■ INPUT ■
--*--
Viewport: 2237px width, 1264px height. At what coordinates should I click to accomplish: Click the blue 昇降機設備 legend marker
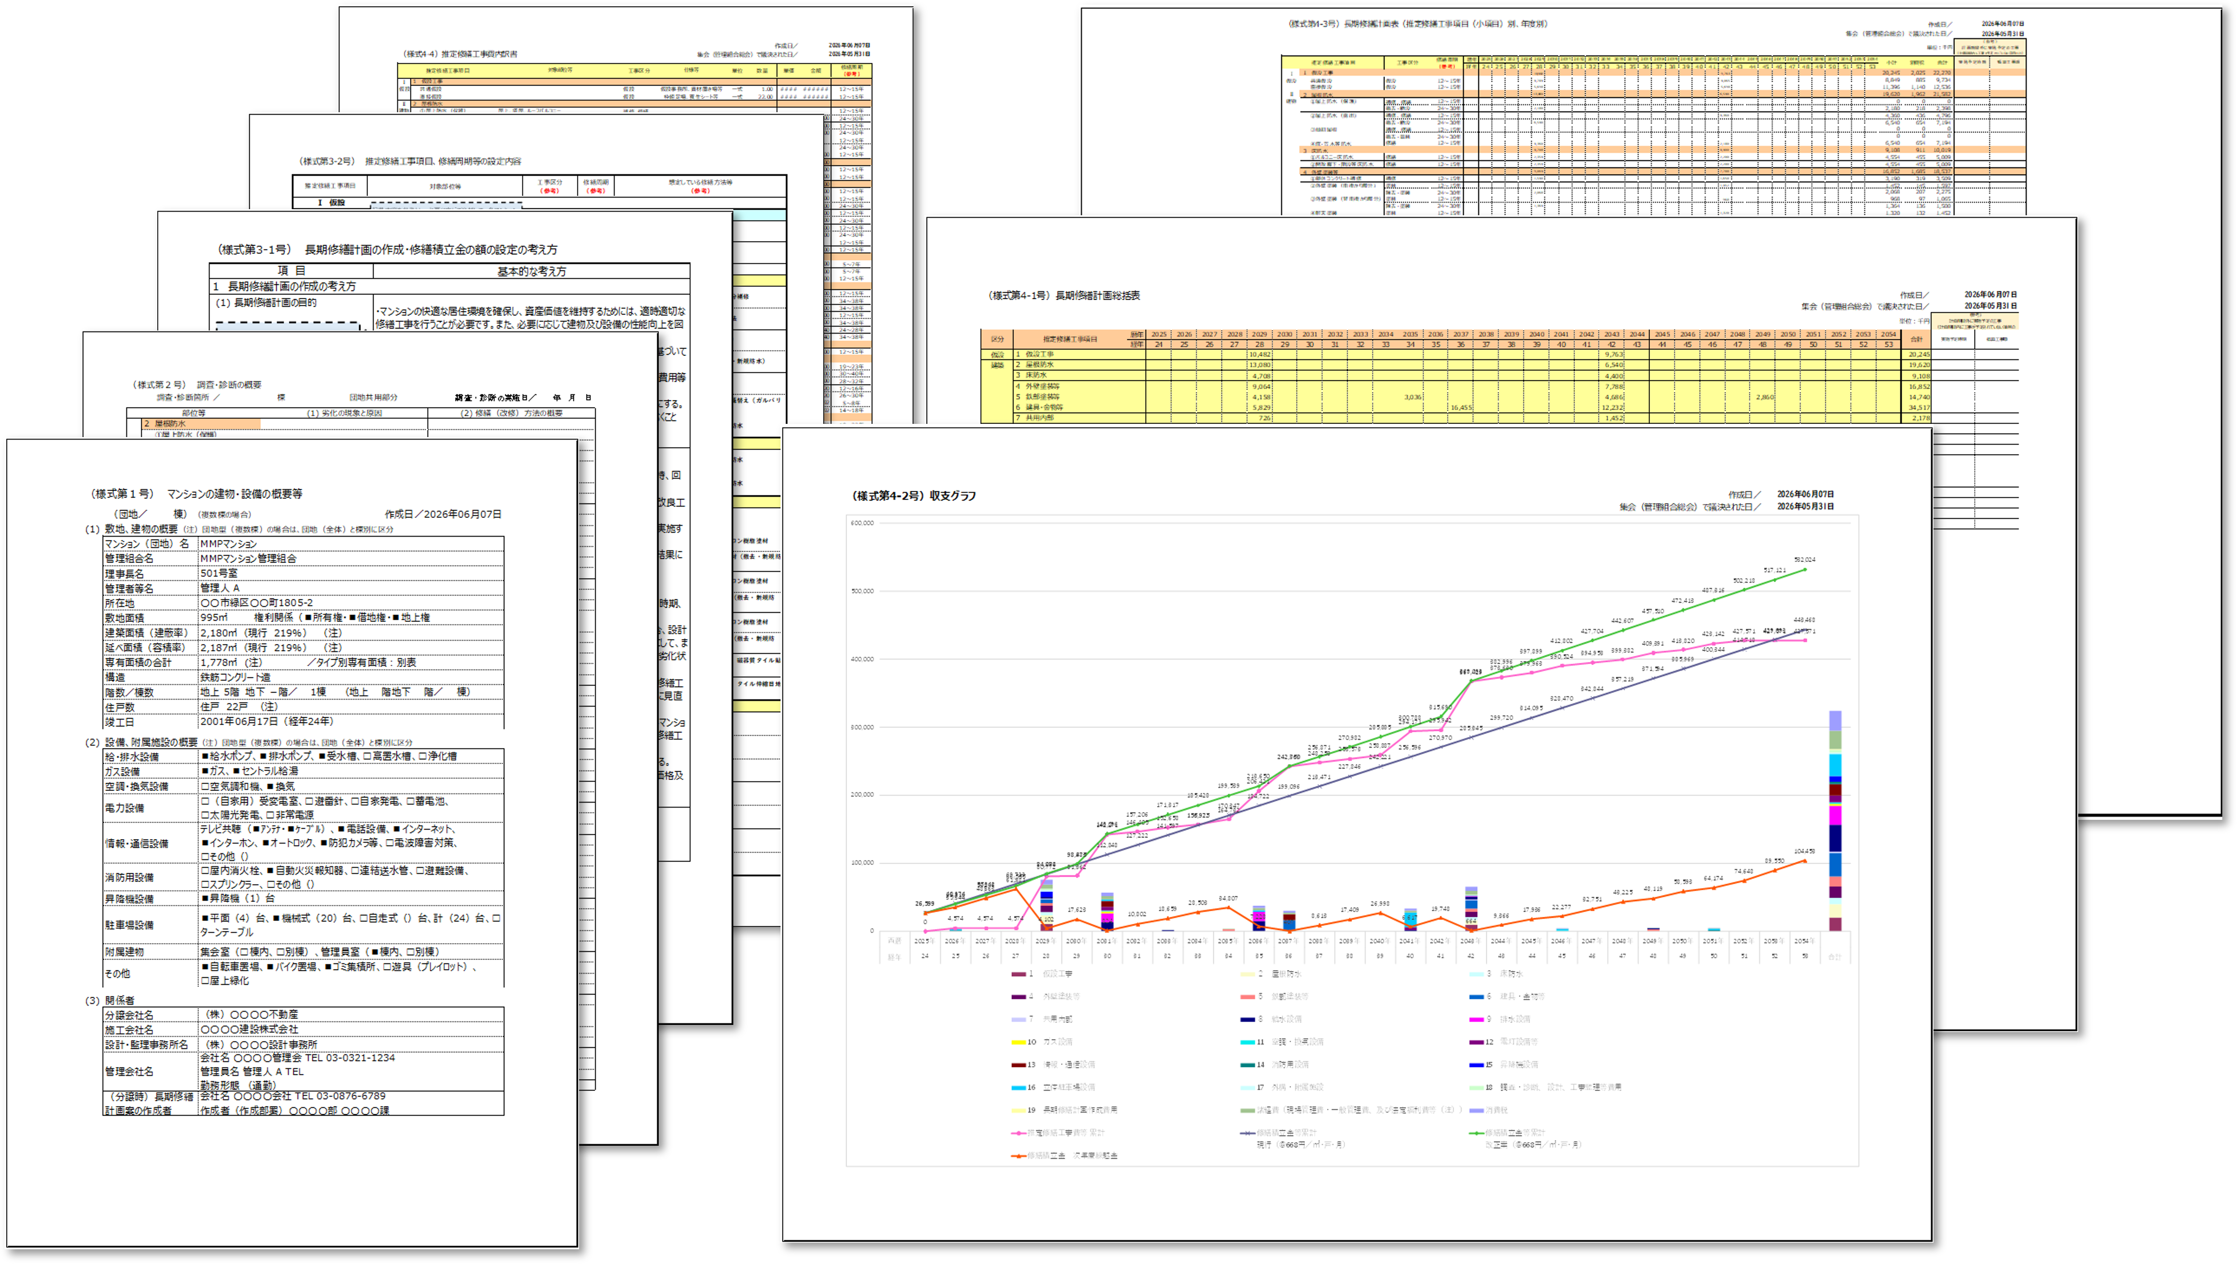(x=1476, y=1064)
--*--
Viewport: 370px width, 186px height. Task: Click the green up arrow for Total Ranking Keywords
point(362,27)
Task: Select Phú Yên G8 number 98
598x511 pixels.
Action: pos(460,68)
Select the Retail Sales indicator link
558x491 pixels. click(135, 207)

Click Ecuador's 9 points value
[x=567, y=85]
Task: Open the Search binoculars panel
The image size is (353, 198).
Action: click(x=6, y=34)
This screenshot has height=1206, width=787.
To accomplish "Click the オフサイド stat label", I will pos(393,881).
--*--
■ YOUR INSTRUCTIONS ■
Look above for the line holding "Select the Retail Sales indicator link" and the line holding "This screenshot has height=1206, width=787.". Retype both, and every line between them, word for word and nothing else.

■ OUTPUT FOR THIS EXERCISE ■
Select the Retail Sales indicator link
558x491 pixels. click(135, 207)

Click Ecuador's 9 points value
[x=567, y=85]
Task: Open the Search binoculars panel
The image size is (353, 198).
Action: click(x=6, y=34)
This screenshot has height=1206, width=787.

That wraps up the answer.